By default the compiler automatically imports the entry points for msvcrt.dll, and the occmsil.dll used for function pointer thunking. A .NET assembly lsmsilcrtl is used for runtime support - mostly it performs malloc and free in managed code and exports some functions useful for handling variable length argument lists and command lines.

mscorlib is also automatically loaded for framework projects and its static functions are available for use.

If compiling for .Net Core 'System.Runtime' is used instead of 'mscorlib'.

It is possible to have the compiler combine multiple files into a single output; in this way it performs as a psuedo-linker as well. Simply specify all the input files on the command line. The compiler takes wildcards on the command line so you can do something like this for example to compile all the files, linking against several Win32 DLLs, and giving it an outer namespace and class to be able to reference from C#:

occil /omyoutputfile *.c /Wd /Lkernel32;user32;gdi32 /Nmynamespace.myclass

The /Wd switch means make a DLL. /Wg means Windows GUI. /Wc (the default) means Windows console. Adding l on the end of a /W switch (e.g. /Wcl) means load lscrtl.dll as the unmanaged runtime, instead of msvcrt.dll. You might want to do this to get access to C99 and C11 functions.

The compiler will create structures and enumerations for things found in the C code, that can be used from C#. Unlike older versions, in this version pointers are mostly typed instead of being pointers to void.

This compiler will also enable C# to call managed functions with variable length argument lists.

The /L switch may now also be used to specify .NET assemblies to load. mscorlib.dll is automatically loaded by the compiler.

The switch '-d' can be used to tell the compiler to stick to plain C and not accept C#-like extensions.

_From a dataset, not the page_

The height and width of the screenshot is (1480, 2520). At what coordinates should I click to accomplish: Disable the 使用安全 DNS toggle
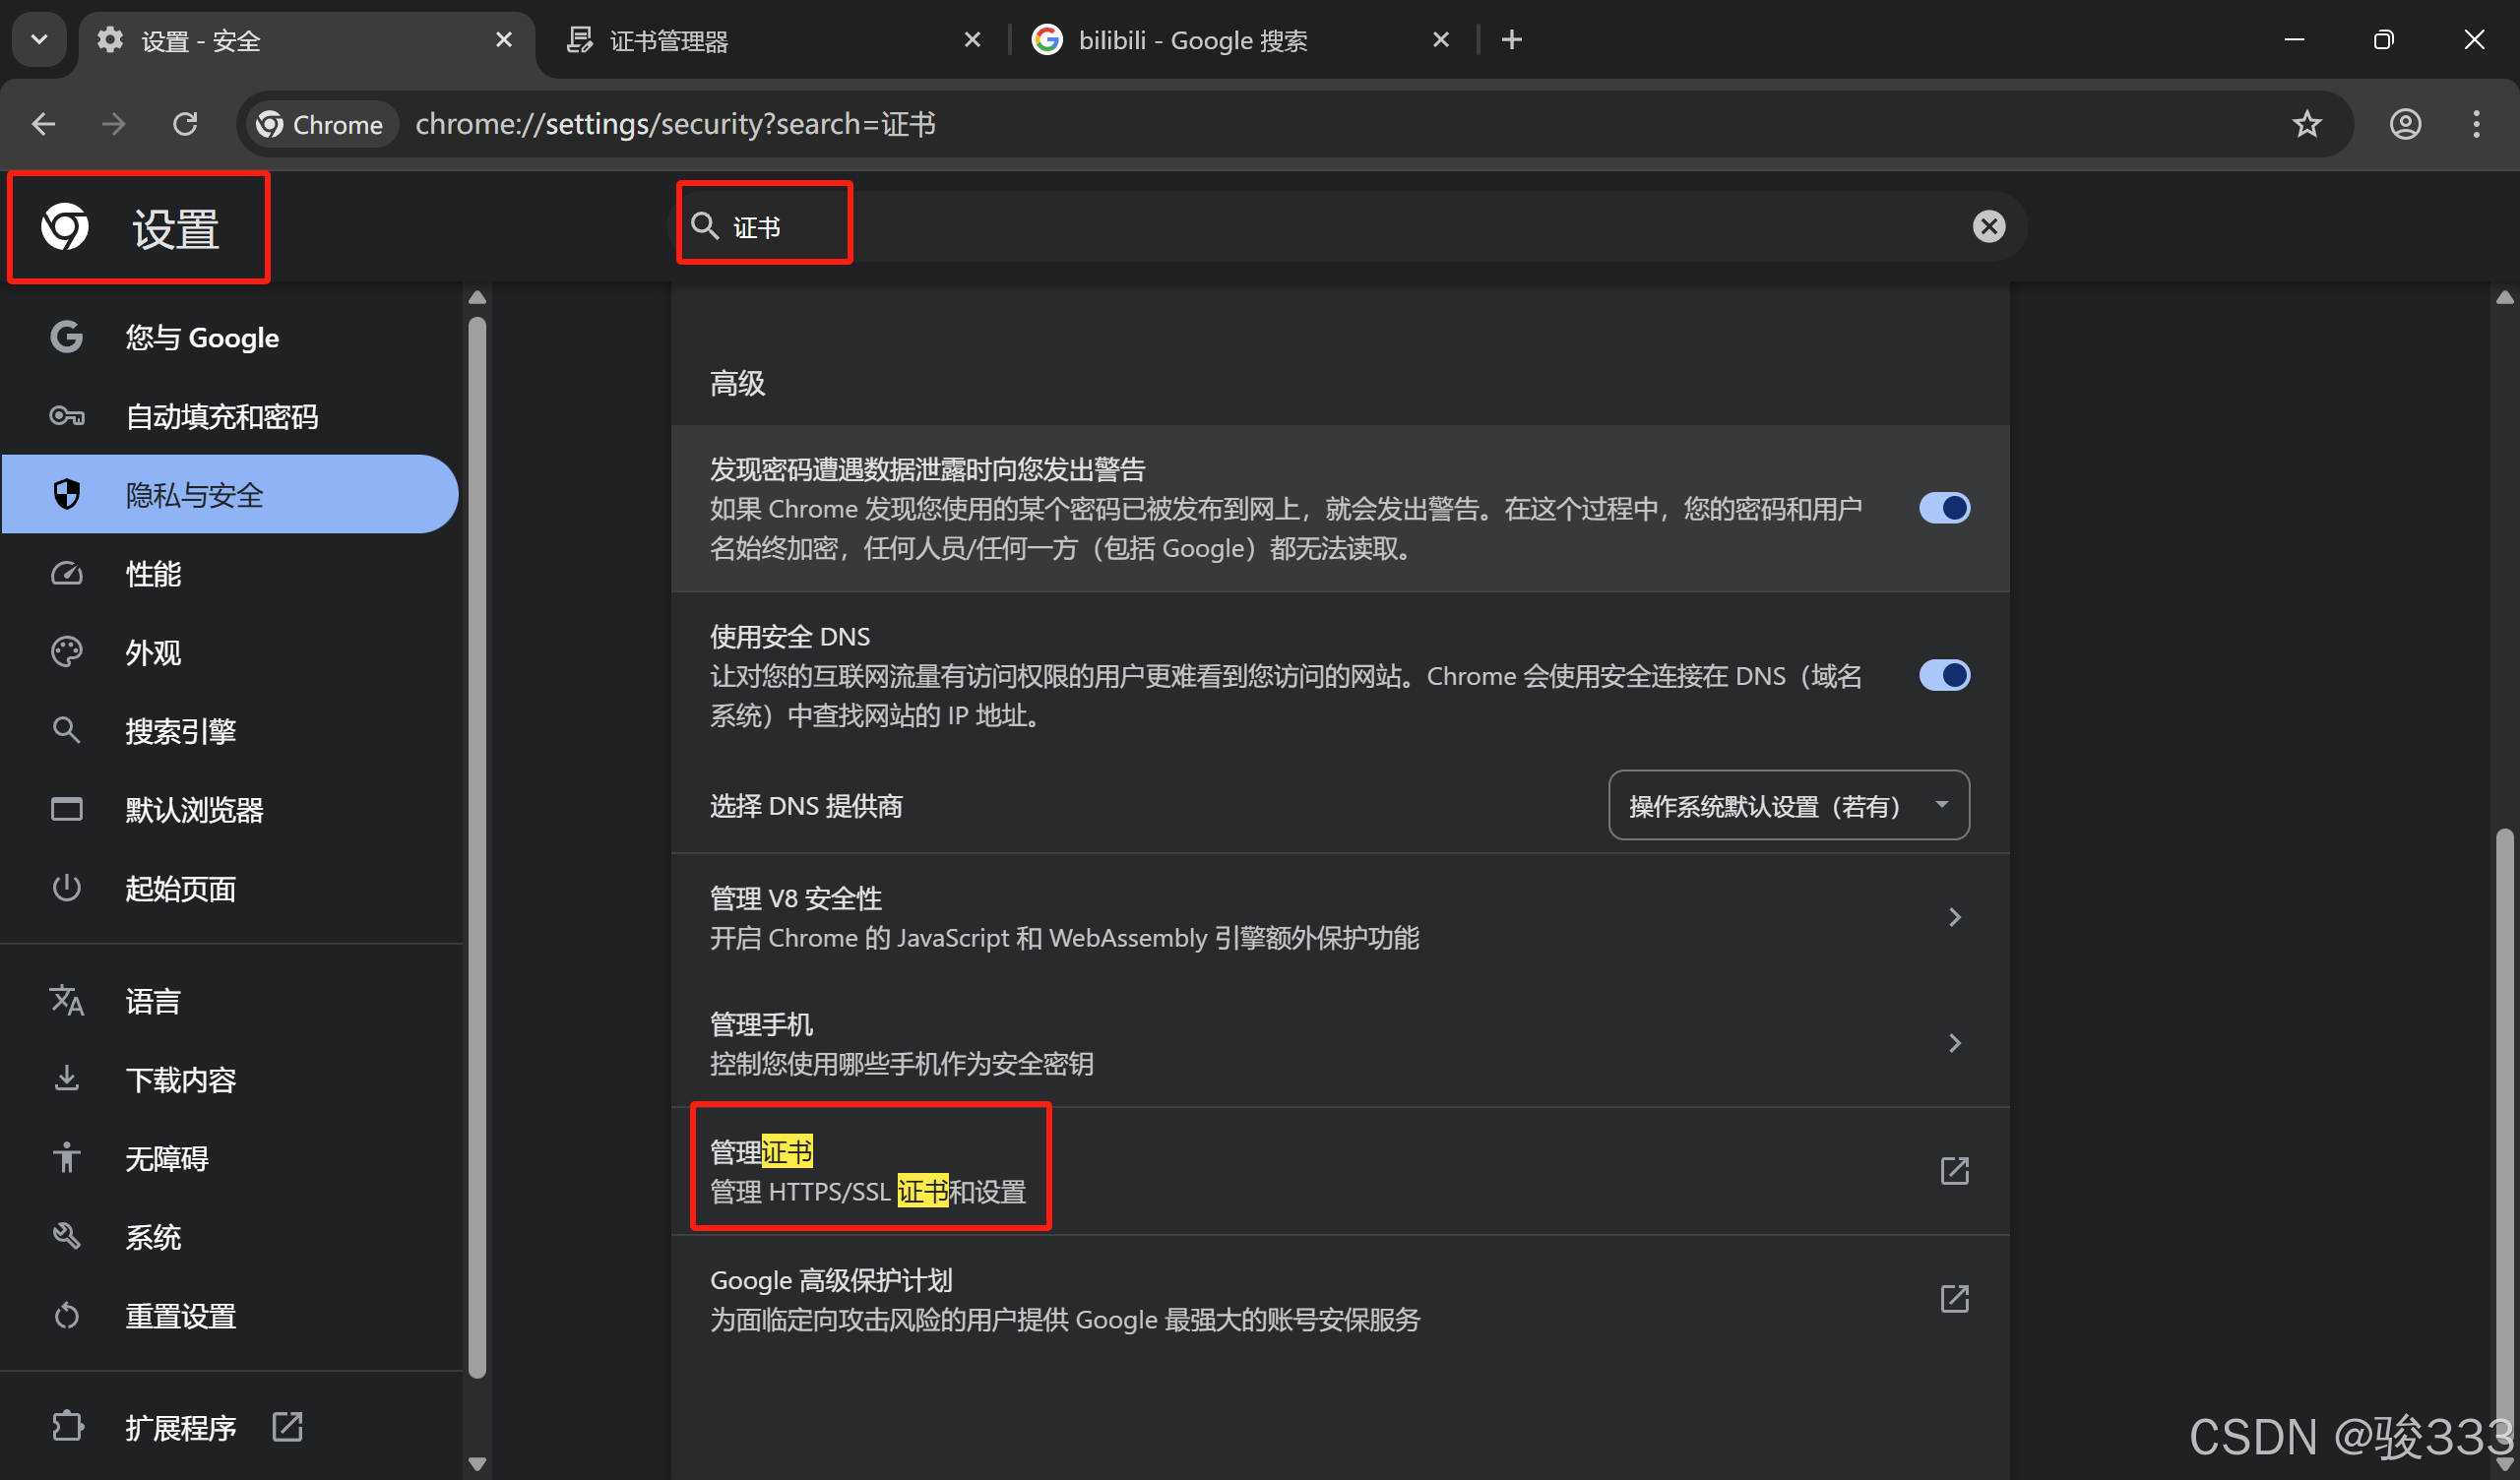[1943, 676]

the switch '--netcore:x' tells the compiler to compile against the given version of .net core. use --netcore:0 to compile against the latest version.

Beyond that this is a C11 compiler, but some things currently aren't implemented or are implemented in a limited fashion:

  1. Complex numbers aren't implemented.
  2. Atomics aren't implemented.
  3. Thread and thread local storage aren't implemented.
  4. Runtime library is msvcrtl.dll, and doesn't support C11 or C99 additions to the C RTL.
  5. Arrays aren't implemented as managed arrays but as pointers to unmanaged memory.
  6. Array types are actually implemented as .NET classes.
  7. Variable length argument lists are done in the C# style rather than in the C style - except during calls to unmanaged functions.
  8. Variable length argument lists get marshalling performed when being passed to unmanaged code, but this only handles simple types.
  9. Thunks are generated for pointers-to-functions passed between managed and unmanaged code (e.g. for qsort and for WNDPROC style functions) but when the pointers are placed in a structure you need to give the compiler a hint. Use CALLBACK in the function pointer definition and make the callback a stdcall function.
  10. In the thunks for the transition from unmanaged to managed code used by function pointers passed to unmanaged code marshalling is performed, but this only handles simple types.
  11. Variable length arrays and alloca are implemented with a managed memory allocator instead of with the localalloc MSIL instruction.
  12. Structures passed by value to functions get copied to temporary variables before the call.
  13. Many compiler optimizations found in the native version of the compiler are currently turned off.
  14. The compiler will not allow use of unprototyped functions.